Health officials are appealing to the public to avoid parties as COVID-19 caseloads surge across the region, triggering a cluster at a Port Coquitlam yoga studio, public exposures at two restaurants in Port Moody and exposures in at least 10 schools across the Tri-Cities in the last week.
On Monday, Provincial Health Officer Dr. Bonnie Henry introduced a new order limiting social gatherings in private residences to the household, plus its “safe six” bubble. The order will affect all upcoming celebrations, including Diwali, Hanukkah and Christmas.
Fraser Health’s chief medical health officer Dr. Elizabeth Brodkin echoed that call Tuesday, imploring residents to cancel any Halloween parties.
“We have no plans to cancel Halloween,” she clarified, adding it’s fine to take children trick-or-treating so long as social distancing and hand hygiene are adhered to. “But we don’t want to see Halloween parties in private residences.”
“We don’t want to go back to where we were in wave one when everything had to be shut down.”
By Monday, Fraser Health — with 1,784 active cases representing 77.8% of the provincial total — had an 8.3% positivity rate equal to Bismarck, N.D., the U.S. state with the highest per-capita caseload in the country right now.
The recent surge in cases has put massive pressure on contact tracers in a region where high population density and more multi-generational homes have contributed to growing transmission rates.
Even as the health authority says it has moved to hire hundreds of new staff, Brodkin said it has been cancelling or delaying flu vaccine appointments at public health clinics so it can shift staff into COVID-19 contact tracing roles.

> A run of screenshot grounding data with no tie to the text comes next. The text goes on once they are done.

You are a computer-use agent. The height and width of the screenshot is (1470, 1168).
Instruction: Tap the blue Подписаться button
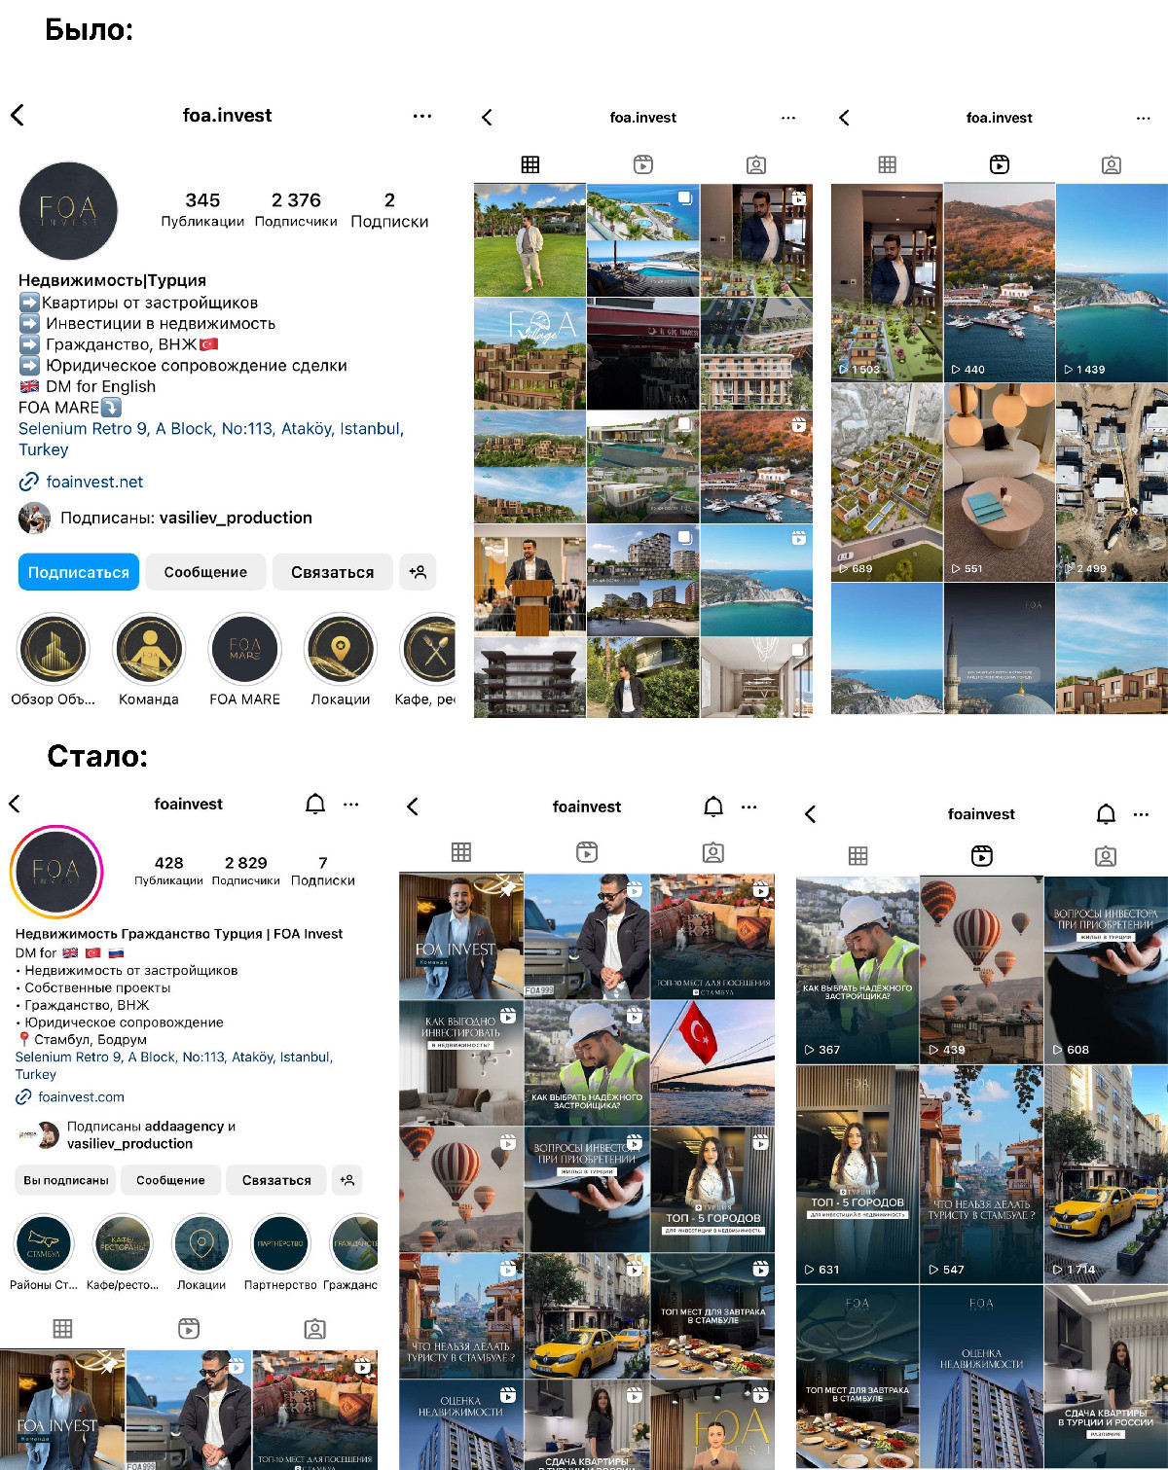79,572
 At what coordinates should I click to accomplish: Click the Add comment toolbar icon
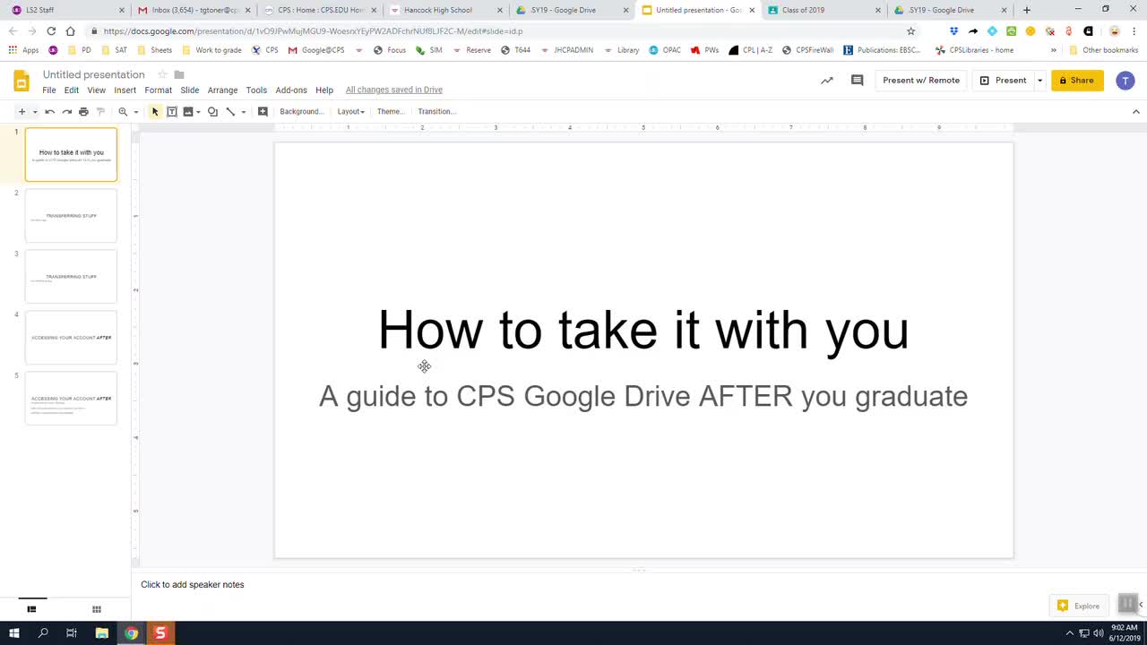pyautogui.click(x=263, y=112)
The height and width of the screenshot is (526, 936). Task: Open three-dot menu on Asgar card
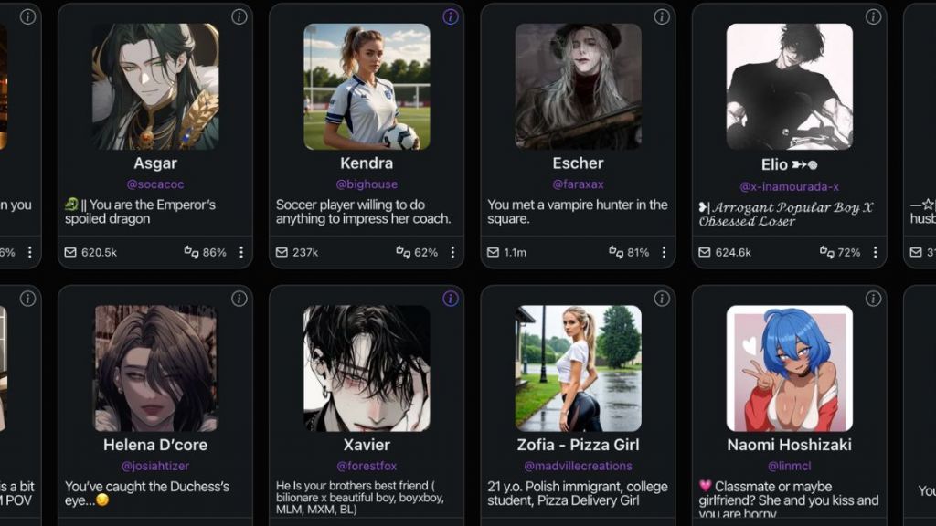pos(241,252)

Brodkin added flu vaccination would likely continue into November without a cause for concern and that nobody would be left behind.
In the last week, Fraser Health has released public exposure notifications for two Port Moody restaurants, one for a wedding party at Saint St. Grill on Oct. 10 and another at Atrack Restaurant on Oct. 11 and Oct. 16 through 20.

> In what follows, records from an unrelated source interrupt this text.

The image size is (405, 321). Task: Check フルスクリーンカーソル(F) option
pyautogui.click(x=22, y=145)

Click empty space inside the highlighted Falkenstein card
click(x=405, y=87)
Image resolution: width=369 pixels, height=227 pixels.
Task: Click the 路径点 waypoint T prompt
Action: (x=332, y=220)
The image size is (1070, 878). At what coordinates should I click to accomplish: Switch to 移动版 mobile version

Fraser Health lists public exposures when contact tracers can't track down everyone at an exposure event. Anyone at these locations during the specified times is urged to monitor for symptoms, and if present, to get tested and self-isolate.
A Port Coquitlam yoga studio will also close its doors for two weeks after multiple positive cases of COVID-19 were identified across five classes.
Port Coquitlam’s Oxygen Yoga and Fitness has been shut since Oct. 20, when two members notified staff they had tested positive for the virus.
The studio immediately began pouring over its class lists calling and emailing anyone they thought may have been exposed to the initial cases, said Melissa Hanssens, chief operating officers of yoga and fitness centre’s 78 franchises.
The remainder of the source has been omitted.